Nasce fêmea, mas com passar dos anos, muitos transformam-se em machos e são pais exemplares, pelo menos até à eclosão dos ovos. Só em Portugal são conhecidas 16 espécies de bodião.
O bodião é um dos peixes mais curiosos nas águas portuguesas. O facto de ser uma espécie "hermafrodita protogínica", só por si, já lhe confere um estatuto peculiar. Todos os bodiões nascem fêmeas, mas acabam por mudar de sexo entre os quatro e os 14 anos. É após este fenómeno mutante que a espécie está habilitada a construir ninhos circulares de algas, executando fendas, onde uma ou mais fêmeas hão-de depositar os ovos.
É aqui que o instinto paternal deste solitário dos mares assume proporções quase exacerbadas. "É uma espécie que segue os cuidados parentais. Fica a defender o ninho, tomando conta das posturas até à sua eclosão", refere a bióloga Dinah Sobral, do Instituto da Conservação da Natureza e Biodiversidade (ICNB).
Aliás, a forma destemida que o bodião deposita na defesa das posturas, levando-o a não aban-donar o local mesmo em caso de ameaça extrema, fez com que as associações de pesca submarina alertassem os praticantes para que antes de dispararem o arpão sobre esta espécie procurem verificar se o exemplar estará a guardar algum ninho. Sobretudo se o mergulho se realizar nos meses da Primavera, quando o bodião entra em fase de reprodução.
De resto, não é por acaso que no portal do Departamento de Oceanografia e Pescas o bodião é, inclusivamente, apontado como o principal exemplo do que deve ser o "respeito pelos elementos regeneradores das zonas exploradas", sendo sublinhado que um disparo em tempo de reprodução "poderá estar a interferir injustamente com uma espécie".
O departamento alerta os praticantes que, "por muito que o mergulhador seja inapto, estes animais não irão abandonar o seu ninho e a sua descendência. Manter-se-ão lá e lutarão para defender a sua prole, sem imaginar que são incapazes de se defender contra um arpão".
Já em terra, são os próprios pescadores desportivos que atestam a parca inteligência do bodião, movida pelo seu instinto voraz. É a gula pelo isco - seja ele qual for - que o leva a ficar, regularmente, preso nos anzóis, sobretudo durante o dia, quando se mostra uma espécie bastante activa na procura de alimento. Os juvenis fazem-no nas zonas de maré, com profundidade reduzida, mas os adultos chegam a atingir profundidades até aos 25 metros na procura de crustáceos, molusco e peixes mais pequenos.
Diz quem sabe que o bodião não resiste ao chamariz de uma minhoca coreana a agitar-se no anzol ou ao cheiro do casulo e do lingueirão, acabando por ver abruptamente interrompida a sua esperança média de vida, que pode durar até aos 29 anos.
"Para um peixe, estamos a falar de uma idade bastante avançada", acrescenta Dinah Sobral, garantindo que, apesar de ser presa aparentemente fácil de enganar, se trata de uma espécie que não está ameaçada.

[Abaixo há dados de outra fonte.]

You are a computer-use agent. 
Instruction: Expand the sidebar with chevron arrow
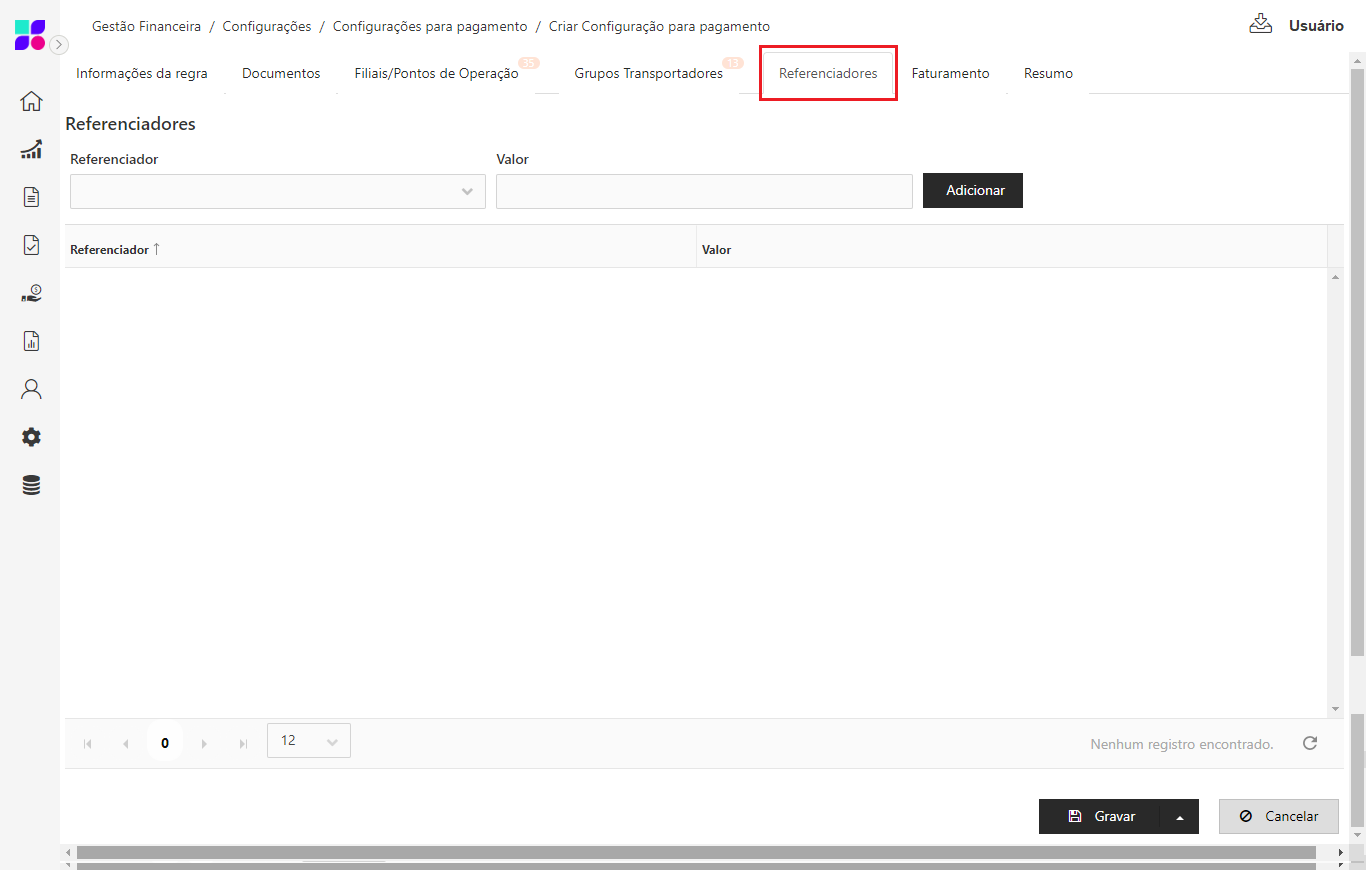pos(60,44)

"Há muito bodião na nossa costa, principalmente, porque não é alvo de grandes pescarias. Como não tem valor comercial, os pescadores profissionais nunca fizeram pescarias dirigidas a esta espécie", admite a bióloga do ICNB.
Só em Portugal existem nada menos de 16 espécies de bodiões, algumas bastante grandes; outras minúsculas. Espécie sedentária, das mais comuns nas águas portuguesas, concentra-se, essencialmente, nas zonas resguardadas, onde predominam rochas ou ervas marinhas, desde que a profundidade não vá além dos 25 metros.
Solitário e extremamente territorial, o bodião não é um nadador muito rápido, já que as suas barbatanas são pouco desenvolvidas. E são os olhos o que mais se destaca na sua morfologia, apresentando-se salientes, sobre uma boca pequena, que, claramente, destoa em proporção ao resto do corpo, revestido por pequenas e finas escamas.
Porém, não é pela ausência de valor comercial que deixamos de estar na presença de um peixe cada vez apreciado pelos consumidores, que começa a surgir nas ementas de alguns restaurantes, mesmo dos ditos "mais requintados", que apresentam o bodião como um peixe macio e bastante gostoso, que pode ser servido frito, assado ou cozido. Nas bancas dos mercados a sul do Tejo é cada vez mais comum vê-los em cima da pedra. O preço do quilo varia entre os cinco e os sete euros. Todos capturados à linha, a qualquer altura do ano junto de pontões, cais ou muralhas. Seja à bóia ou ao fundo.